そうなると『故郷』1914年・大正3年の歌。ウサギを追いかけたり、小鮒を釣ったりしたことのない、自然を身近に感じることのない都市部の今の人たちは、この歌がわかるのでしょうか?

‘山は青き故郷 水は清き故郷’がイメージできるのでしょうか?まして、‘志をはたしていつの日にか帰らん’という気持は。

『茶摘』、コンサート会場では手拍子までして楽しく歌ってきましたが、家に戻りはたと考えました。

この歌は、私が静岡に住んでいたときに親しんだ曲、テンポのいいうきうきする歌です。コモなどで覆い旨みを出すいわゆる高級な被せ茶ではなく、静岡の日常使いの煎茶が摘まれる風景が歌われたものとか。日本のお茶がどんどん輸出されている頃の、勢いが感じられます。

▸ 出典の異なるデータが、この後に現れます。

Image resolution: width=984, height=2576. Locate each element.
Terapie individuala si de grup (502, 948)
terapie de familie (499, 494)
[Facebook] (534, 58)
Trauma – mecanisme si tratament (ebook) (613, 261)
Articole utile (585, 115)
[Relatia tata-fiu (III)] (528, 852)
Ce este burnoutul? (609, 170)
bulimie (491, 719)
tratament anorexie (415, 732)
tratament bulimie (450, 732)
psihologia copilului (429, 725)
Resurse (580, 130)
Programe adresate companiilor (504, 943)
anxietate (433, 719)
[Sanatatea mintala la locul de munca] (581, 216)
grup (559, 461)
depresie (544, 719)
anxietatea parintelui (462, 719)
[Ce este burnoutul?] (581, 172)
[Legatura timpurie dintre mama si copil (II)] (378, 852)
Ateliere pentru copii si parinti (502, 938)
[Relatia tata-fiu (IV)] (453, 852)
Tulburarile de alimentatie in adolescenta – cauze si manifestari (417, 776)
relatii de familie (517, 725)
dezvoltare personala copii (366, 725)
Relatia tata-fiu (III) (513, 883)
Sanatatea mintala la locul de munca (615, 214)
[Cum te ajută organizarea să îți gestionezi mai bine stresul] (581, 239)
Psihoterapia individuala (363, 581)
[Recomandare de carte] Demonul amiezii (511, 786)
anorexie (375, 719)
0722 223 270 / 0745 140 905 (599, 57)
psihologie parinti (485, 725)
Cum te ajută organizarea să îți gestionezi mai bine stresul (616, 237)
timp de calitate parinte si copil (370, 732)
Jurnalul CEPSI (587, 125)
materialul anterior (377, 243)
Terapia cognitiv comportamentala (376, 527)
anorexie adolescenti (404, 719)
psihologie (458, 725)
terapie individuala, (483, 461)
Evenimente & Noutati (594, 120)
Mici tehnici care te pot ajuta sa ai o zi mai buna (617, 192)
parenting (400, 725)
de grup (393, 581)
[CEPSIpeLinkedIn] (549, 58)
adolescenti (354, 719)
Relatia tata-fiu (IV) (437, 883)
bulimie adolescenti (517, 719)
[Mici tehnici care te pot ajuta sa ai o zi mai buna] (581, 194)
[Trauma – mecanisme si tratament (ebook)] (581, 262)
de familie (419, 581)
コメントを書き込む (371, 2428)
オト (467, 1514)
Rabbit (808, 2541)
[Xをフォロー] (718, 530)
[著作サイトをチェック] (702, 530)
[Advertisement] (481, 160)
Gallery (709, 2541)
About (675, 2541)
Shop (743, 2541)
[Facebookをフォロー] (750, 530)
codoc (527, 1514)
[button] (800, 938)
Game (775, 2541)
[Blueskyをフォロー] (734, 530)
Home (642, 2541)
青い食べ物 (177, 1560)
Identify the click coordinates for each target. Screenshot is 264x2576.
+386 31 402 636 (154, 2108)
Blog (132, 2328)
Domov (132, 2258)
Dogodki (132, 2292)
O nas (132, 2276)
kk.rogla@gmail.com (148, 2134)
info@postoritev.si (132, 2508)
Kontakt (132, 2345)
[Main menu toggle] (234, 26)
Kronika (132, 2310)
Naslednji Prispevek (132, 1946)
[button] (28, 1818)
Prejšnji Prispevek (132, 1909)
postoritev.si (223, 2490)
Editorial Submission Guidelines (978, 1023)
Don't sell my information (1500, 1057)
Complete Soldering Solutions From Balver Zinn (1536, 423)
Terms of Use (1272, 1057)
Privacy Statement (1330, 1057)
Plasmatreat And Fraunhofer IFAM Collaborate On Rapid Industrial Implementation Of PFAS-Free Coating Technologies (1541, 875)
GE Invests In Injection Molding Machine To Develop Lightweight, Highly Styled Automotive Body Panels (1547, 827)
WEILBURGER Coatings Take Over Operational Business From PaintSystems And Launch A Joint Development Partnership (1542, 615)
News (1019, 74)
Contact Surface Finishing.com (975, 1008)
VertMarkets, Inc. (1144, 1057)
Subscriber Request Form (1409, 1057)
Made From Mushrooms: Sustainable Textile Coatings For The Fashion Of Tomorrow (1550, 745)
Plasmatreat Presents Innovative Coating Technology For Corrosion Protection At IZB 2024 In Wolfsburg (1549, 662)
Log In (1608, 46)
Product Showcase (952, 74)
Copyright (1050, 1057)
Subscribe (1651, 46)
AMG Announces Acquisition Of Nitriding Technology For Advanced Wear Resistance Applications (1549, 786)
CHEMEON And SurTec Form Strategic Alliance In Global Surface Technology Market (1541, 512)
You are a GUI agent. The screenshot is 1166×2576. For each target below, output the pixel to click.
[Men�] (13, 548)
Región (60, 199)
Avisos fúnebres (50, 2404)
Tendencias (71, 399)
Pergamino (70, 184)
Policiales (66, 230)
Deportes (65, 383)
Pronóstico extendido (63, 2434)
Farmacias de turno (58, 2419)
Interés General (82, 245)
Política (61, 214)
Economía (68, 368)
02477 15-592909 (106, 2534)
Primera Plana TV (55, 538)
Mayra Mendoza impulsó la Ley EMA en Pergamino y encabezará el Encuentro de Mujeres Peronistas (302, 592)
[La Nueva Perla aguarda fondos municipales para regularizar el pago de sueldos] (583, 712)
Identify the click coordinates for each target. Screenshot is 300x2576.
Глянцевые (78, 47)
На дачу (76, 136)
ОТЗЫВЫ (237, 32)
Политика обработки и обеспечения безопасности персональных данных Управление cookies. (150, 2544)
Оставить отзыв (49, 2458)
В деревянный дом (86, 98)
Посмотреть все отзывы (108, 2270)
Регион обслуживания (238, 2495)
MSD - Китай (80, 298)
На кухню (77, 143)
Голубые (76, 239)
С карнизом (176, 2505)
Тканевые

初夏のまぶしい太陽の下、‘摘めよ摘め摘め~~摘まにゃ日本の茶にならぬ♪’と大張りきり、あかね襷で茶摘をする娘達の様子が伝わってくるのですが、今年は・・。

大事に育て摘んだお茶を、捨てねばならぬ。1912年・明治45年、この歌ができた時、誰が茶葉の放射能汚染を想像したでしょうか。

こんなときこそ、いい歌を歌い、いい心を確かめながら、いい世の中に、と思います。しばらくは『夜霧よ今夜もありがとう』や『涙のキッス』などは控えて、童謡・唱歌を歌いたいな。"